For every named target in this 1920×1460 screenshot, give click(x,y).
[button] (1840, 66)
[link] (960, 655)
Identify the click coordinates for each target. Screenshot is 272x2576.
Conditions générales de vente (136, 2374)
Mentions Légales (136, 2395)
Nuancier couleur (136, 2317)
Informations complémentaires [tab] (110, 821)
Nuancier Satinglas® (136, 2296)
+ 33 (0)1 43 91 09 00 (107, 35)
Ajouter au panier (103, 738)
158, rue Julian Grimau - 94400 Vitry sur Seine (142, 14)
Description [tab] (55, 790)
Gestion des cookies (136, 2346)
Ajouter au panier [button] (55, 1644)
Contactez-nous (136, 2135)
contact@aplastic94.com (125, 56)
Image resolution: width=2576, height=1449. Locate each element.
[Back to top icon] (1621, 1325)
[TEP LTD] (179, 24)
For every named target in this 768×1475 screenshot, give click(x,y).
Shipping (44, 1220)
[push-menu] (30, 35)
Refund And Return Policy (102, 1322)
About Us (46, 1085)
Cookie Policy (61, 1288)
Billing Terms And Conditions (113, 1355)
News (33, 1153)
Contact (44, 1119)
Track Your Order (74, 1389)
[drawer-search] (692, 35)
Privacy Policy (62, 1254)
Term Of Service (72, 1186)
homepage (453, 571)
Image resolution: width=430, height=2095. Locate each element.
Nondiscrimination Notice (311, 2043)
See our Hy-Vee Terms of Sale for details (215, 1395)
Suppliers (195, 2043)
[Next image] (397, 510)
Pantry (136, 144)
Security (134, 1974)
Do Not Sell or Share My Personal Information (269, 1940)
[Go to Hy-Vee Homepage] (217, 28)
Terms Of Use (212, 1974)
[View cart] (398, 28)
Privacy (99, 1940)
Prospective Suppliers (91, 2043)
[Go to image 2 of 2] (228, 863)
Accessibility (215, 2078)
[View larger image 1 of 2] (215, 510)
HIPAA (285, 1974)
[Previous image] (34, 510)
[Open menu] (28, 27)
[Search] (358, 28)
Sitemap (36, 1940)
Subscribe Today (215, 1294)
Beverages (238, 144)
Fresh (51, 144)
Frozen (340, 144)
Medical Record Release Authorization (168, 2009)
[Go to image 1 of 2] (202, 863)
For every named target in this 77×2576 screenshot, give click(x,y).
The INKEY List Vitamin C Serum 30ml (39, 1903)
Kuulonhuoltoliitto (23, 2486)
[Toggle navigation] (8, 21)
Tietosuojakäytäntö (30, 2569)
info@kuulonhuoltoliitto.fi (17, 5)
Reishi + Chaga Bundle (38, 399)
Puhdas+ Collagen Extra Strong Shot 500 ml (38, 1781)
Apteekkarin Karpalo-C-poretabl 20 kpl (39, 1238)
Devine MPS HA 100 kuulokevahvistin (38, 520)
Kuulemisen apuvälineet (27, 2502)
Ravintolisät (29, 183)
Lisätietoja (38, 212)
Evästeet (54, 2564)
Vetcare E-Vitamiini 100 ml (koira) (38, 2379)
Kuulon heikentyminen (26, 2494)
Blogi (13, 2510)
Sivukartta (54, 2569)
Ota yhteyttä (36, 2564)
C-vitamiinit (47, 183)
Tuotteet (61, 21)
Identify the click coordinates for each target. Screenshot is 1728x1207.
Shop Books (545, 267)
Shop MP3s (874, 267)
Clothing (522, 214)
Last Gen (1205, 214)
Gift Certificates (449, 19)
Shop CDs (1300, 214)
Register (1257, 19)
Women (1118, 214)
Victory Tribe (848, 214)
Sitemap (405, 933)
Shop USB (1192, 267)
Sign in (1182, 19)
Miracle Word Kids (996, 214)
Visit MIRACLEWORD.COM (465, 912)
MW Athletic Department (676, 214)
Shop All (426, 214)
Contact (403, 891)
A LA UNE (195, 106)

Aim of the exercise – Give back the material exactly as it is shown above.

Result for this task –
For every named target in this 1920×1460 screenshot, give click(x,y).
[button] (1840, 66)
[link] (960, 655)
Identify the click coordinates for each target. Screenshot is 272x2576.
Conditions générales de vente (136, 2374)
Mentions Légales (136, 2395)
Nuancier couleur (136, 2317)
Informations complémentaires [tab] (110, 821)
Nuancier Satinglas® (136, 2296)
+ 33 (0)1 43 91 09 00 (107, 35)
Ajouter au panier (103, 738)
158, rue Julian Grimau - 94400 Vitry sur Seine (142, 14)
Description [tab] (55, 790)
Gestion des cookies (136, 2346)
Ajouter au panier [button] (55, 1644)
Contactez-nous (136, 2135)
contact@aplastic94.com (125, 56)
Image resolution: width=2576, height=1449. Locate each element.
[Back to top icon] (1621, 1325)
[TEP LTD] (179, 24)
For every named target in this 768×1475 screenshot, give click(x,y).
Shipping (44, 1220)
[push-menu] (30, 35)
Refund And Return Policy (102, 1322)
About Us (46, 1085)
Cookie Policy (61, 1288)
Billing Terms And Conditions (113, 1355)
News (33, 1153)
Contact (44, 1119)
Track Your Order (74, 1389)
[drawer-search] (692, 35)
Privacy Policy (62, 1254)
Term Of Service (72, 1186)
homepage (453, 571)
Image resolution: width=430, height=2095. Locate each element.
Nondiscrimination Notice (311, 2043)
See our Hy-Vee Terms of Sale for details (215, 1395)
Suppliers (195, 2043)
[Next image] (397, 510)
Pantry (136, 144)
Security (134, 1974)
Do Not Sell or Share My Personal Information (269, 1940)
[Go to Hy-Vee Homepage] (217, 28)
Terms Of Use (212, 1974)
[View cart] (398, 28)
Privacy (99, 1940)
Prospective Suppliers (91, 2043)
[Go to image 2 of 2] (228, 863)
Accessibility (215, 2078)
[View larger image 1 of 2] (215, 510)
HIPAA (285, 1974)
[Previous image] (34, 510)
[Open menu] (28, 27)
[Search] (358, 28)
Sitemap (36, 1940)
Subscribe Today (215, 1294)
Beverages (238, 144)
Fresh (51, 144)
Frozen (340, 144)
Medical Record Release Authorization (168, 2009)
[Go to image 1 of 2] (202, 863)
For every named target in this 77×2576 screenshot, give click(x,y).
The INKEY List Vitamin C Serum 30ml (39, 1903)
Kuulonhuoltoliitto (23, 2486)
[Toggle navigation] (8, 21)
Tietosuojakäytäntö (30, 2569)
info@kuulonhuoltoliitto.fi (17, 5)
Reishi + Chaga Bundle (38, 399)
Puhdas+ Collagen Extra Strong Shot 500 ml (38, 1781)
Apteekkarin Karpalo-C-poretabl 20 kpl (39, 1238)
Devine MPS HA 100 kuulokevahvistin (38, 520)
Kuulemisen apuvälineet (27, 2502)
Ravintolisät (29, 183)
Lisätietoja (38, 212)
Evästeet (54, 2564)
Vetcare E-Vitamiini 100 ml (koira) (38, 2379)
Kuulon heikentyminen (26, 2494)
Blogi (13, 2510)
Sivukartta (54, 2569)
Ota yhteyttä (36, 2564)
C-vitamiinit (47, 183)
Tuotteet (61, 21)
Identify the click coordinates for each target. Screenshot is 1728x1207.
Shop Books (545, 267)
Shop MP3s (874, 267)
Clothing (522, 214)
Last Gen (1205, 214)
Gift Certificates (449, 19)
Shop CDs (1300, 214)
Register (1257, 19)
Women (1118, 214)
Victory Tribe (848, 214)
Sitemap (405, 933)
Shop USB (1192, 267)
Sign in (1182, 19)
Miracle Word Kids (996, 214)
Visit MIRACLEWORD.COM (465, 912)
MW Athletic Department (676, 214)
Shop All (426, 214)
Contact (403, 891)
A LA UNE (195, 106)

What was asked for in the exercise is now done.